結局、わんぱくこぞう大和郡山店もファミコンランドも25年の時を経ると閉店して町並みからは忘れ去られ、商店街の年寄りはいつの間にかひきこもりだった自分の子や孫をいい大学を出ているという風に新参者に自慢している。うちの母親も俺が専門卒で中途採用で入った会社にスーツを着て出勤しているさまを「大学に行ってんねん」と周りに自慢していた。
そこに殺人事件でも起これば警察が来て真相が明かされるかも知れないが、市中の個々人にとって嘘は日常茶飯事で、家どうしは仲が悪く、家族同士の出入りはない。過去は隠される。
この中で、ネットに写真をアップして何らかの自慢をするというのは旧来の人間関係には影響を与えない頭のおかしいことかも知れないが、遠く離れたどこかの誰かをひそかに騙すということに対面の人間関係を築けないものが一定の楽しみを覚えるというようなことが自分にも理解できるようになっていた。

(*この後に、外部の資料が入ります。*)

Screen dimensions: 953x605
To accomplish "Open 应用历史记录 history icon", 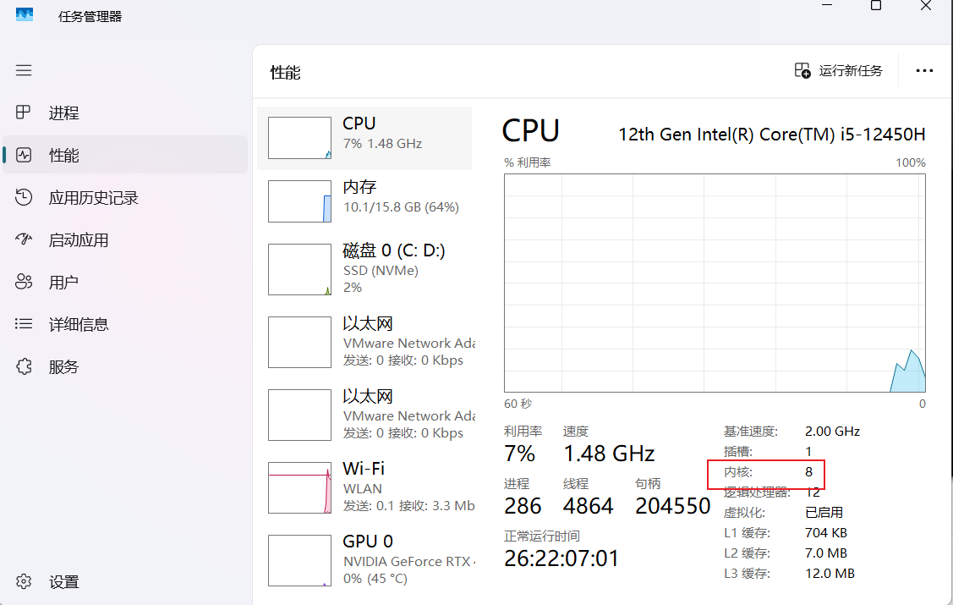I will tap(24, 197).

街からは多くの若者が商店街を取り巻く雰囲気に嫌気が差し、親を残して巣立っていった。そうして邪魔者のいなくなった商店街で好きなように噂をまいて悠々自適な老後生活を送ってきた老人が亡くなってゆくまでを俺は何件か見てきた。
この腐りきった関係よりは、他愛のない自慢をしあってゲーセンで一緒にゲームを遊んでいる方がひとときの安息であるという理解をした今、彼の犯した行為も理解できようというもの。
誰が何の動機で素直な心からすると理解不能な世界を構築しているかというのは、自分にもその後ろ暗い罪悪感のようなものがさして初めて理解できる。これがもしかして親鸞の唱えた悪人正機であるなら、悟りの境地と無垢なる善とは相容れないものかも知れないと考えている。